(EXTRACTED INFORMATION Opens)

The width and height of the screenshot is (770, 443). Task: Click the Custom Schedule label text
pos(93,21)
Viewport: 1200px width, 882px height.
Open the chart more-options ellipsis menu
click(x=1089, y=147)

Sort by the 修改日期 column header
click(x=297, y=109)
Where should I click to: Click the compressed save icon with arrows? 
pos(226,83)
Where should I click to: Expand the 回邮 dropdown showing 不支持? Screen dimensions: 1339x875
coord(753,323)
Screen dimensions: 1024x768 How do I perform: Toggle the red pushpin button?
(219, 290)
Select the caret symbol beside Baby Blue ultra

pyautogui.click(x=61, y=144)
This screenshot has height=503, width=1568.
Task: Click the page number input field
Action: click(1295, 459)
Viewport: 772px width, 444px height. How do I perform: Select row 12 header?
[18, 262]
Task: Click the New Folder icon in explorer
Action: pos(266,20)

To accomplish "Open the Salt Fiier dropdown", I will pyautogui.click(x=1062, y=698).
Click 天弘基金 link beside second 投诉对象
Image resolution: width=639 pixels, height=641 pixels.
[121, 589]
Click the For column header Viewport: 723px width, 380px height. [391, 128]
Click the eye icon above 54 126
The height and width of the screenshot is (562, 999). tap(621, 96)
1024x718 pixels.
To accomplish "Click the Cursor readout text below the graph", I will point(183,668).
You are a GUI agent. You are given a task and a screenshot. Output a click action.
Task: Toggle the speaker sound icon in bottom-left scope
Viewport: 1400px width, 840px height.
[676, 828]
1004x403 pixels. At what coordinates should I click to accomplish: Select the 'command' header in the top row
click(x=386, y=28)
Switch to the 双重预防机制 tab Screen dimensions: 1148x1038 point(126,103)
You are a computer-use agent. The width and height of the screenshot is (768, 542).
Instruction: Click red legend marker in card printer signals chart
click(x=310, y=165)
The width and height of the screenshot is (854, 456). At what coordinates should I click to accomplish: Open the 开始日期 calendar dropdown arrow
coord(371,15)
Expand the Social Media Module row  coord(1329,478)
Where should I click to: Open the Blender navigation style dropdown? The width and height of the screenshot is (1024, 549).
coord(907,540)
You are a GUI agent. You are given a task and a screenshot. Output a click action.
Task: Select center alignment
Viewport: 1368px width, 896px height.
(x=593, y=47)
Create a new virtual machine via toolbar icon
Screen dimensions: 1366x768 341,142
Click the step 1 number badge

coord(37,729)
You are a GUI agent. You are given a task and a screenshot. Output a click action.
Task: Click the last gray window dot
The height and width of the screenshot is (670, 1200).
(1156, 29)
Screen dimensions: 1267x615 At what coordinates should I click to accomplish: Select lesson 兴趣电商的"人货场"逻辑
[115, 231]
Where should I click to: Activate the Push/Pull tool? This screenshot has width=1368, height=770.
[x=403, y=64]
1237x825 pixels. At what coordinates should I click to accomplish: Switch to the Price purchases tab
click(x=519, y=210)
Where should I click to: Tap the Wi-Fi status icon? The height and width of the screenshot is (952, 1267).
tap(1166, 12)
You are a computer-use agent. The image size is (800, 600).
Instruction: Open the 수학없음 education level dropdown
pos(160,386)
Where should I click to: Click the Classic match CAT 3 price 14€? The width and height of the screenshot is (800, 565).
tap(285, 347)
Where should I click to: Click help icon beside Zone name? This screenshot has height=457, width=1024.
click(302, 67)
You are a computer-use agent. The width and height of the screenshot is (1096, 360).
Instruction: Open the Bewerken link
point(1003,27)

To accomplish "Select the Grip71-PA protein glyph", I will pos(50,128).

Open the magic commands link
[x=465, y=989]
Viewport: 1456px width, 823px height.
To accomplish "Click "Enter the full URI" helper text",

(EXTRACTED INFORMATION Closes)

◆ TASK STATEMENT
What is asked for is an exact copy of the lines above from the one containing "Click the For" through the one containing "Task: Click the last gray window dot", and only those.

◆ OUTPUT BELOW
Click the For column header Viewport: 723px width, 380px height. [391, 128]
Click the eye icon above 54 126
The height and width of the screenshot is (562, 999). tap(621, 96)
1024x718 pixels.
To accomplish "Click the Cursor readout text below the graph", I will point(183,668).
You are a GUI agent. You are given a task and a screenshot. Output a click action.
Task: Toggle the speaker sound icon in bottom-left scope
Viewport: 1400px width, 840px height.
[676, 828]
1004x403 pixels. At what coordinates should I click to accomplish: Select the 'command' header in the top row
click(x=386, y=28)
Switch to the 双重预防机制 tab Screen dimensions: 1148x1038 point(126,103)
You are a computer-use agent. The width and height of the screenshot is (768, 542).
Instruction: Click red legend marker in card printer signals chart
click(x=310, y=165)
The width and height of the screenshot is (854, 456). At what coordinates should I click to accomplish: Open the 开始日期 calendar dropdown arrow
coord(371,15)
Expand the Social Media Module row  coord(1329,478)
Where should I click to: Open the Blender navigation style dropdown? The width and height of the screenshot is (1024, 549).
coord(907,540)
You are a GUI agent. You are given a task and a screenshot. Output a click action.
Task: Select center alignment
Viewport: 1368px width, 896px height.
(x=593, y=47)
Create a new virtual machine via toolbar icon
Screen dimensions: 1366x768 341,142
Click the step 1 number badge

coord(37,729)
You are a GUI agent. You are given a task and a screenshot. Output a click action.
Task: Click the last gray window dot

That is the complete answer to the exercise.